• _Your goal_: Copy the records below word for word, leaving out nothing.

Dataset records:
═══

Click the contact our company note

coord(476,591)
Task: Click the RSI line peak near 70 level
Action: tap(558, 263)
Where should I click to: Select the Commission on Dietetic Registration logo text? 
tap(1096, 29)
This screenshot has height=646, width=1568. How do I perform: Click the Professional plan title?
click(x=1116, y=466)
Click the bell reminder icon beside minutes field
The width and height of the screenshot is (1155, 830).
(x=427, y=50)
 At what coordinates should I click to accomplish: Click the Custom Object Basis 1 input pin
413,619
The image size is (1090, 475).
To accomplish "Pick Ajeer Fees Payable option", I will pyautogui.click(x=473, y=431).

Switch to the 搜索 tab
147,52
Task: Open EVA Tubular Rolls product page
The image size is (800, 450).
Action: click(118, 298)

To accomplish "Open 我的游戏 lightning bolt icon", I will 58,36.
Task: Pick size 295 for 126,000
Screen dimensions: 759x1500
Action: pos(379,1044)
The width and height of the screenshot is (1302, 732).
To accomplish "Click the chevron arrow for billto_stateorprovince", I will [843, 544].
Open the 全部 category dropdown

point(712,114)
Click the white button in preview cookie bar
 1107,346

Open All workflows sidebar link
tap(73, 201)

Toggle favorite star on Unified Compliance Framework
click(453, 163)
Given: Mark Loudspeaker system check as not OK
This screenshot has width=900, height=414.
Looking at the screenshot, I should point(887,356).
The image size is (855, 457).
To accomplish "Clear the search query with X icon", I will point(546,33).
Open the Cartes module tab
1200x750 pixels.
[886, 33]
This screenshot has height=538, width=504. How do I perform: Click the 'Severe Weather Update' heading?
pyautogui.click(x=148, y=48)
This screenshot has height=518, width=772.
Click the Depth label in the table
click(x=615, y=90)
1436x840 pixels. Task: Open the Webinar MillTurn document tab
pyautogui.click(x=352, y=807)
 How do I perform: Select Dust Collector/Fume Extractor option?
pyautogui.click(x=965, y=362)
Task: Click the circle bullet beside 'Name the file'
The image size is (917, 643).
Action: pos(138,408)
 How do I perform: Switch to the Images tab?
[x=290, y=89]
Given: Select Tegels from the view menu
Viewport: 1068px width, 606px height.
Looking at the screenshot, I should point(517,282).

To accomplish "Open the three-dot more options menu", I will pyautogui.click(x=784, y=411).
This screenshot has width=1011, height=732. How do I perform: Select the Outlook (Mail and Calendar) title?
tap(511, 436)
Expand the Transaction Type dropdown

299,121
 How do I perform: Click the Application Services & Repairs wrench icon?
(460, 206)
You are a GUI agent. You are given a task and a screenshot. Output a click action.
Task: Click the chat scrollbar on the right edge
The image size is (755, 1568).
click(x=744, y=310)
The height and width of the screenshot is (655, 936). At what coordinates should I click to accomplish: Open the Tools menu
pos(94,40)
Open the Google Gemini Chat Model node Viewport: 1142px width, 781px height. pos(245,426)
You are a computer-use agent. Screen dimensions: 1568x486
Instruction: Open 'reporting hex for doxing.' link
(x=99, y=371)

═══

• _Written answer_:
Click the contact our company note

coord(476,591)
Task: Click the RSI line peak near 70 level
Action: tap(558, 263)
Where should I click to: Select the Commission on Dietetic Registration logo text? 
tap(1096, 29)
This screenshot has height=646, width=1568. How do I perform: Click the Professional plan title?
click(x=1116, y=466)
Click the bell reminder icon beside minutes field
The width and height of the screenshot is (1155, 830).
(x=427, y=50)
 At what coordinates should I click to accomplish: Click the Custom Object Basis 1 input pin
413,619
The image size is (1090, 475).
To accomplish "Pick Ajeer Fees Payable option", I will pyautogui.click(x=473, y=431).

Switch to the 搜索 tab
147,52
Task: Open EVA Tubular Rolls product page
The image size is (800, 450).
Action: click(118, 298)

To accomplish "Open 我的游戏 lightning bolt icon", I will 58,36.
Task: Pick size 295 for 126,000
Screen dimensions: 759x1500
Action: pos(379,1044)
The width and height of the screenshot is (1302, 732).
To accomplish "Click the chevron arrow for billto_stateorprovince", I will [843, 544].
Open the 全部 category dropdown

point(712,114)
Click the white button in preview cookie bar
 1107,346

Open All workflows sidebar link
tap(73, 201)

Toggle favorite star on Unified Compliance Framework
click(453, 163)
Given: Mark Loudspeaker system check as not OK
This screenshot has width=900, height=414.
Looking at the screenshot, I should point(887,356).
The image size is (855, 457).
To accomplish "Clear the search query with X icon", I will point(546,33).
Open the Cartes module tab
1200x750 pixels.
[886, 33]
This screenshot has height=538, width=504. How do I perform: Click the 'Severe Weather Update' heading?
pyautogui.click(x=148, y=48)
This screenshot has height=518, width=772.
Click the Depth label in the table
click(x=615, y=90)
1436x840 pixels. Task: Open the Webinar MillTurn document tab
pyautogui.click(x=352, y=807)
 How do I perform: Select Dust Collector/Fume Extractor option?
pyautogui.click(x=965, y=362)
Task: Click the circle bullet beside 'Name the file'
The image size is (917, 643).
Action: pos(138,408)
 How do I perform: Switch to the Images tab?
[x=290, y=89]
Given: Select Tegels from the view menu
Viewport: 1068px width, 606px height.
Looking at the screenshot, I should point(517,282).

To accomplish "Open the three-dot more options menu", I will pyautogui.click(x=784, y=411).
This screenshot has width=1011, height=732. How do I perform: Select the Outlook (Mail and Calendar) title?
tap(511, 436)
Expand the Transaction Type dropdown

299,121
 How do I perform: Click the Application Services & Repairs wrench icon?
(460, 206)
You are a GUI agent. You are given a task and a screenshot. Output a click action.
Task: Click the chat scrollbar on the right edge
The image size is (755, 1568).
click(x=744, y=310)
The height and width of the screenshot is (655, 936). At what coordinates should I click to accomplish: Open the Tools menu
pos(94,40)
Open the Google Gemini Chat Model node Viewport: 1142px width, 781px height. pos(245,426)
You are a computer-use agent. Screen dimensions: 1568x486
Instruction: Open 'reporting hex for doxing.' link
(x=99, y=371)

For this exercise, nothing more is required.